In eastern China, in Fujian or Zheijiang, for example, tea pluckers ware pointed bamboo hats to keep out of the rain and the sun.
Here, I barely had the time to fix my depth of field that the tea pluckers disappeared to have lunch. They left there their nice hats. So in this tea field, it seems that goblins are playing hide and seek and that only their small hats are sticking out. I like this photo for this funny side. I imagine that the hats are going to raise up and that I’ll see grinning faces.
The harvesting of leaves used to make Pu Er is interesting. Here, in the west of Yunnan near the border with Myanmar, the tea plants are left in a semi-wild state, and the plucking consists of a walk through the forest. Instead of keeping the tea plants cropped at a convenient height for harvesting, as is usually the case, they are left to grow into trees, or always have been, and the workers walk around them to pluck the bud and the next two leaves, as is the practice with all other teas.
In the middle of summer, a bit of freshness is always welcome. Like this refreshing mist coming from the foothills of the Himalayas. People there are so used to living in the clouds that this humidity is part of their life and no-one pays any attention to it. It’s actually not unpleasant, just look at the faces of these tea pluckers and you’ll see that no-one seems depressed by it. They look like they’re having fun, in fact.
This is at Badamtam, a magnificent plantation located in the north of Darjeeling, across from Sikkim.
Just a detail: do you see the umbrella in the basket? Well, it is actually used when the sun comes out, to provide shade and keep a nice complexion.
Plucking tea, practically leaf by leaf, is a major undertaking. In some countries, pickers carry baskets on their backs to hold the leaves. These baskets have an open weave to allow the air to circulate inside and prevent the leaves from fermenting, which would spoil the pickers’ hard work.
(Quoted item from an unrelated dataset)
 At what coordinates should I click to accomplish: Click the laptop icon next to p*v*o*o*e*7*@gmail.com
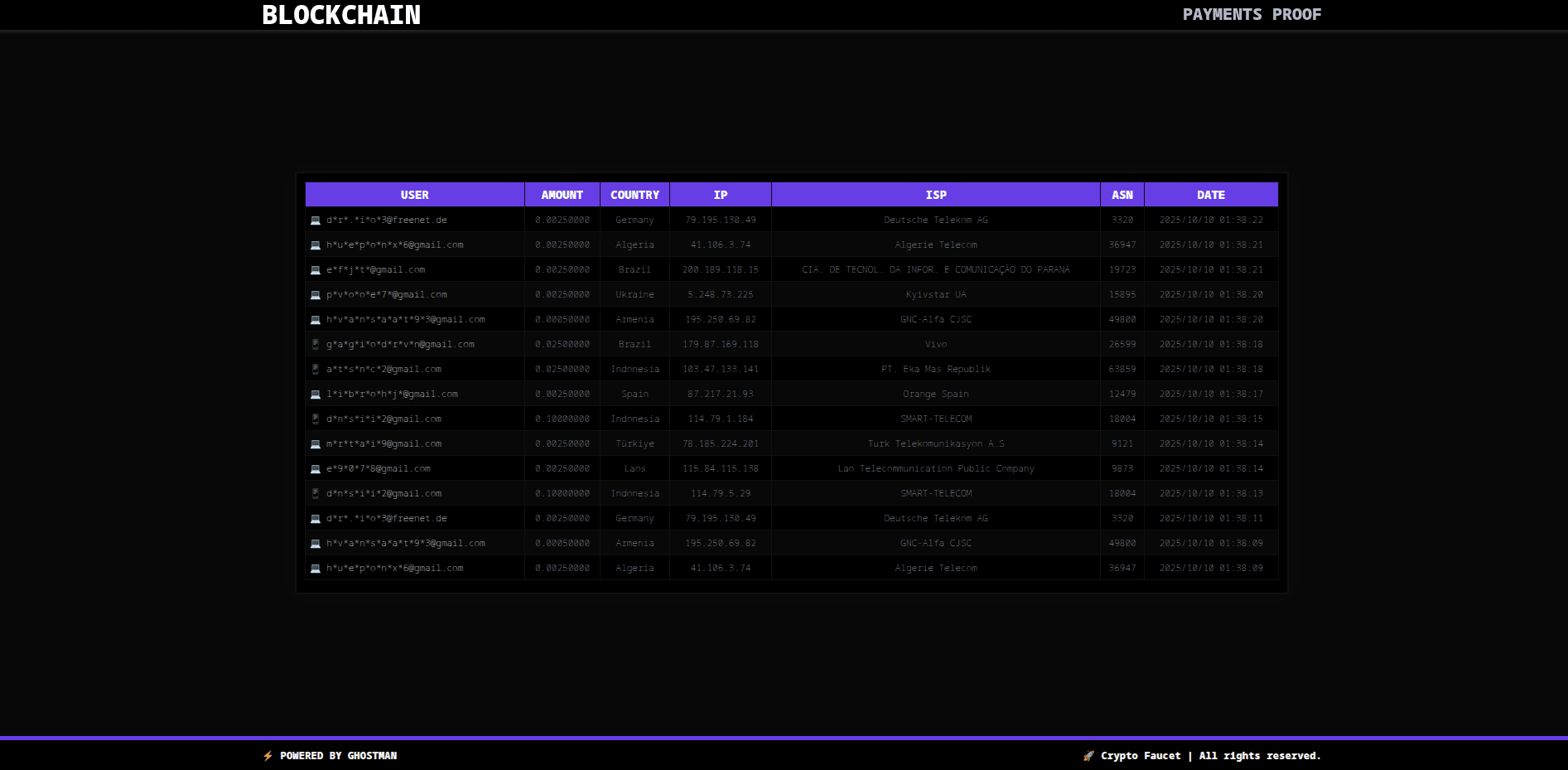[315, 295]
There are several clues to the fact that I took this photo in Nepal: the man’s attire, particularly his hat, which is the kind worn by many Nepalese; the house with its ochre finish halfway up the mud walls, and the white sections picked out by the darker lines; lastly, for those who’ve spent time on the tea plantations, the shape of the basket itself, which becomes square as it widens at the top, and exists only in this region.
This scene took place near Phidim, in the far north of Ilam Valley, in the easternmost part of Nepal (Kanchenjunga Tea Estate is nearby; the Nepal Green Tea Factory and the Himalayan Shangri-La Tea Factory are a little further away).
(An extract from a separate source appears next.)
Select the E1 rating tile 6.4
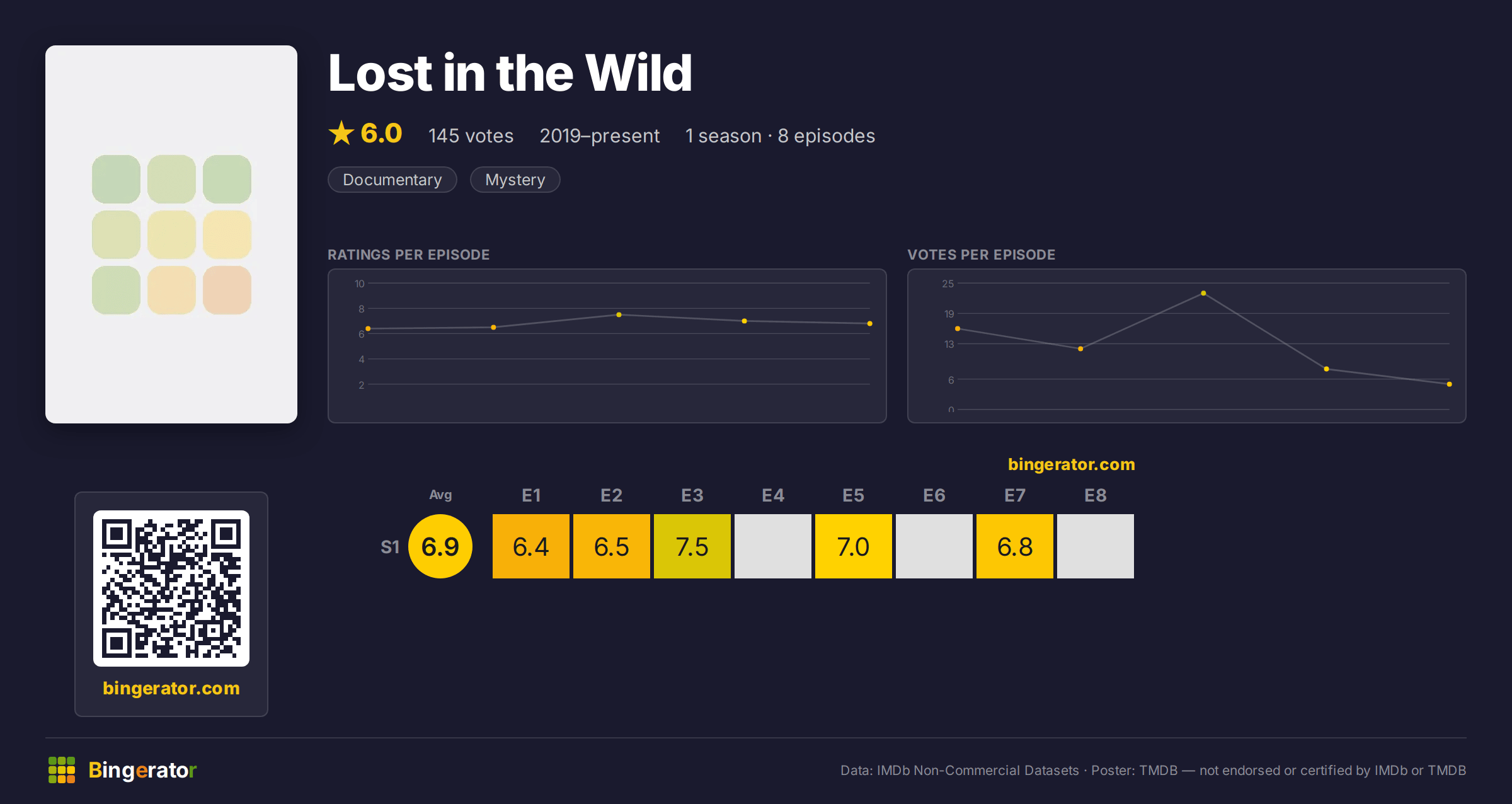Viewport: 1512px width, 804px height. coord(531,546)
Nepal remains a largely rural country. Here, two hours’ walk from the nearest village, people obviously need to do everything for themselves. They weave in front of their homes, without becoming distracted by the stranger taking photos of them.
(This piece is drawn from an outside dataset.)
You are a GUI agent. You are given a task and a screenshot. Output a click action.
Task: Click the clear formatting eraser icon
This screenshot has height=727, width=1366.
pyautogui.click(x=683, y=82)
What a beautiful warm evening light illuminating these string bags filled with fresh tea leaves. This is happening in Dellawa (Sri Lanka). In a few minutes, these leaves will be taken to the top floor of the tea factory where they’ll undergo the first stage of processing: withering. A stage that can take up to 20 hours for this type of black tea and consists simply in remaining the leaves spread out in thin, long and well ventilated trays. Water will thereby be taken out of the fresh tea leaves.
On the Terai plain (area straddling Nepal and India), I’ve seen them use strange crosses to mark the height of tea plants. The cross is stuck into the ground and only the shoots growing above the horizontal bar are plucked. It makes this cheerful plucker look a bit like a tea missionary.